Value Comparison
Value is not just shelf price. The best option depends on protein-per-dollar, serving practicality, and how consistently you can repurchase it.
Primary lens
Protein per dollar
Use value normalized to protein, not just package price.
Secondary lens
Consistency
A good value product should be easy to find and rebuy.
Practical check
Serving fit
Choose formats you can use consistently without waste.
Sample value snapshot
| Metric | Milk option A |
|---|---|
| Protein (g) | 18.0 |
| Calories | 199 |
| Average price | $4.47 |
| Protein / 100g | 35.3 |
| Average rating | 0.0 |
Value-for-money decisions should normalize for usable protein, not just brand familiarity or sticker price.
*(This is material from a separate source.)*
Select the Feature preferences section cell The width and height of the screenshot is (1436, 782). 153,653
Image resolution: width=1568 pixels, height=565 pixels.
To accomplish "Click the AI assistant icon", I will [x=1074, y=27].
This framework helps you rank options by practical intake value and routine sustainability.
Evaluate candidates by average price, protein-per-serving, serving-size realism, and availability stability.
Very low shelf prices can still underperform if protein density is weak or if package size does not match your actual usage patterns.
Always pair value checks with your weekly routine and intake targets.
Recommendation guide
Prioritize protein-per-dollar and buying consistency across retailers over minor flavor differences.
Select the top value tier product that you can realistically consume every week without forcing adherence.
Common questions
No. Best value depends on protein output per dollar plus serving practicality and consistency of availability.
Recheck periodically, especially when promotions, package sizes, or retailer availability change.